**WORK ORDER:**
Output the data in full. Keep every entry exactly as written.

**Collected data:**
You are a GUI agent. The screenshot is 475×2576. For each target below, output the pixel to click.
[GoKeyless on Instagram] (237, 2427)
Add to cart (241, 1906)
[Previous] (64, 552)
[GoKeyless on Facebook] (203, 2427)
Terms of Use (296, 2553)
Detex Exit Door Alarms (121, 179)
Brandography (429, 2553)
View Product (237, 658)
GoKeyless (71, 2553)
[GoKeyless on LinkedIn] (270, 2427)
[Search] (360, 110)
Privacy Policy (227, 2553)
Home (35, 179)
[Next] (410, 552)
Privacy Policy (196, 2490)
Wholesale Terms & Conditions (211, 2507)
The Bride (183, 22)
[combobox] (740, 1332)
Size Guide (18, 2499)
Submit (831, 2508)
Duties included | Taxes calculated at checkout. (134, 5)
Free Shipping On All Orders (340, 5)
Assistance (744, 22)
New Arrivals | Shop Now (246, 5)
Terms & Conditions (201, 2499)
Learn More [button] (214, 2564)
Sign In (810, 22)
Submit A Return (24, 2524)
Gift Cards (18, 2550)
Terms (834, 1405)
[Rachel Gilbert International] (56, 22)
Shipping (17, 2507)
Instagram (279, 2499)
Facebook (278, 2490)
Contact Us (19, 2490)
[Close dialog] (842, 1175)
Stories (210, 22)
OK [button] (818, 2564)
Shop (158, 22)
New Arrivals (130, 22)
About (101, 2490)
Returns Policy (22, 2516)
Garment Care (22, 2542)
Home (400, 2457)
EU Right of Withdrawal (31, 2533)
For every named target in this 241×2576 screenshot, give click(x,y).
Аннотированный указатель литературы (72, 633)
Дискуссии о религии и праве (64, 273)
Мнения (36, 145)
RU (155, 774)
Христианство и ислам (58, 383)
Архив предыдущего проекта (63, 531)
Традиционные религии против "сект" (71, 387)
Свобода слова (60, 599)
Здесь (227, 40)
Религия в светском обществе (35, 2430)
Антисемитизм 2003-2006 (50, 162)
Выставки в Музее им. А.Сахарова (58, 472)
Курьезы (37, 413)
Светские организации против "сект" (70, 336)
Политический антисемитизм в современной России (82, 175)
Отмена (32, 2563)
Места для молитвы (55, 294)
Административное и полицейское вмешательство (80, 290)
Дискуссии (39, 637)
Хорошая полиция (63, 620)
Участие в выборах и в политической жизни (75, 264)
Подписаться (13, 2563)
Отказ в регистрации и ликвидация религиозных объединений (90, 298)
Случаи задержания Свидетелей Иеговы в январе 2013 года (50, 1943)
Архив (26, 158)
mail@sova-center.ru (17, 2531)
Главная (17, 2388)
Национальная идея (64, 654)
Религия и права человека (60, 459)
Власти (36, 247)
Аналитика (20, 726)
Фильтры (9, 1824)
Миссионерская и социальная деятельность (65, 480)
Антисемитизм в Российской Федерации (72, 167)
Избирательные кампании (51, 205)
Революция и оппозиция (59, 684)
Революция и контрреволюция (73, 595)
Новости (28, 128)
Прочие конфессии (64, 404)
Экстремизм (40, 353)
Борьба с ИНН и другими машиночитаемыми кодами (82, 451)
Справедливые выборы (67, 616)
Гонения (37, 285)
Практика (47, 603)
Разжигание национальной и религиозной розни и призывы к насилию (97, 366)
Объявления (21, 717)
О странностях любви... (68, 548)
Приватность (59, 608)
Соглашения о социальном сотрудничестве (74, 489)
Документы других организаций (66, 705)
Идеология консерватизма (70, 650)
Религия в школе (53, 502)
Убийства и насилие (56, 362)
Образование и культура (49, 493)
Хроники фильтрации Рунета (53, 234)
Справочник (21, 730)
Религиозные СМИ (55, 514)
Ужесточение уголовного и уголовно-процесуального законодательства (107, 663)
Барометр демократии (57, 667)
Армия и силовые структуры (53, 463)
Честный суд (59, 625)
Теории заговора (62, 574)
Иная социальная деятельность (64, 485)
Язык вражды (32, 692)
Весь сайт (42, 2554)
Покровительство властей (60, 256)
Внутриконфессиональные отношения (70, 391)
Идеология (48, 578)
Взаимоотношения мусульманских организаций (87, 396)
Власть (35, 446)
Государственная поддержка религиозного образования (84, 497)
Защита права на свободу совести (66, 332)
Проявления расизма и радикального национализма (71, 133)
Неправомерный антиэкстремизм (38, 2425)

**EXERCISE SOLUTION:**
You are a GUI agent. The screenshot is 475×2576. For each target below, output the pixel to click.
[GoKeyless on Instagram] (237, 2427)
Add to cart (241, 1906)
[Previous] (64, 552)
[GoKeyless on Facebook] (203, 2427)
Terms of Use (296, 2553)
Detex Exit Door Alarms (121, 179)
Brandography (429, 2553)
View Product (237, 658)
GoKeyless (71, 2553)
[GoKeyless on LinkedIn] (270, 2427)
[Search] (360, 110)
Privacy Policy (227, 2553)
Home (35, 179)
[Next] (410, 552)
Privacy Policy (196, 2490)
Wholesale Terms & Conditions (211, 2507)
The Bride (183, 22)
[combobox] (740, 1332)
Size Guide (18, 2499)
Submit (831, 2508)
Duties included | Taxes calculated at checkout. (134, 5)
Free Shipping On All Orders (340, 5)
Assistance (744, 22)
New Arrivals | Shop Now (246, 5)
Terms & Conditions (201, 2499)
Learn More [button] (214, 2564)
Sign In (810, 22)
Submit A Return (24, 2524)
Gift Cards (18, 2550)
Terms (834, 1405)
[Rachel Gilbert International] (56, 22)
Shipping (17, 2507)
Instagram (279, 2499)
Facebook (278, 2490)
Contact Us (19, 2490)
[Close dialog] (842, 1175)
Stories (210, 22)
OK [button] (818, 2564)
Shop (158, 22)
New Arrivals (130, 22)
About (101, 2490)
Returns Policy (22, 2516)
Garment Care (22, 2542)
Home (400, 2457)
EU Right of Withdrawal (31, 2533)
For every named target in this 241×2576 screenshot, give click(x,y).
Аннотированный указатель литературы (72, 633)
Дискуссии о религии и праве (64, 273)
Мнения (36, 145)
RU (155, 774)
Христианство и ислам (58, 383)
Архив предыдущего проекта (63, 531)
Традиционные религии против "сект" (71, 387)
Свобода слова (60, 599)
Здесь (227, 40)
Религия в светском обществе (35, 2430)
Антисемитизм 2003-2006 (50, 162)
Выставки в Музее им. А.Сахарова (58, 472)
Курьезы (37, 413)
Светские организации против "сект" (70, 336)
Политический антисемитизм в современной России (82, 175)
Отмена (32, 2563)
Места для молитвы (55, 294)
Административное и полицейское вмешательство (80, 290)
Дискуссии (39, 637)
Хорошая полиция (63, 620)
Участие в выборах и в политической жизни (75, 264)
Подписаться (13, 2563)
Отказ в регистрации и ликвидация религиозных объединений (90, 298)
Случаи задержания Свидетелей Иеговы в январе 2013 года (50, 1943)
Архив (26, 158)
mail@sova-center.ru (17, 2531)
Главная (17, 2388)
Национальная идея (64, 654)
Религия и права человека (60, 459)
Власти (36, 247)
Аналитика (20, 726)
Фильтры (9, 1824)
Миссионерская и социальная деятельность (65, 480)
Антисемитизм в Российской Федерации (72, 167)
Избирательные кампании (51, 205)
Революция и оппозиция (59, 684)
Революция и контрреволюция (73, 595)
Новости (28, 128)
Прочие конфессии (64, 404)
Экстремизм (40, 353)
Борьба с ИНН и другими машиночитаемыми кодами (82, 451)
Справедливые выборы (67, 616)
Гонения (37, 285)
Практика (47, 603)
Разжигание национальной и религиозной розни и призывы к насилию (97, 366)
Объявления (21, 717)
О странностях любви... (68, 548)
Приватность (59, 608)
Соглашения о социальном сотрудничестве (74, 489)
Документы других организаций (66, 705)
Идеология консерватизма (70, 650)
Религия в школе (53, 502)
Убийства и насилие (56, 362)
Образование и культура (49, 493)
Хроники фильтрации Рунета (53, 234)
Справочник (21, 730)
Религиозные СМИ (55, 514)
Ужесточение уголовного и уголовно-процесуального законодательства (107, 663)
Барометр демократии (57, 667)
Армия и силовые структуры (53, 463)
Честный суд (59, 625)
Теории заговора (62, 574)
Иная социальная деятельность (64, 485)
Язык вражды (32, 692)
Весь сайт (42, 2554)
Покровительство властей (60, 256)
Внутриконфессиональные отношения (70, 391)
Идеология (48, 578)
Взаимоотношения мусульманских организаций (87, 396)
Власть (35, 446)
Государственная поддержка религиозного образования (84, 497)
Защита права на свободу совести (66, 332)
Проявления расизма и радикального национализма (71, 133)
Неправомерный антиэкстремизм (38, 2425)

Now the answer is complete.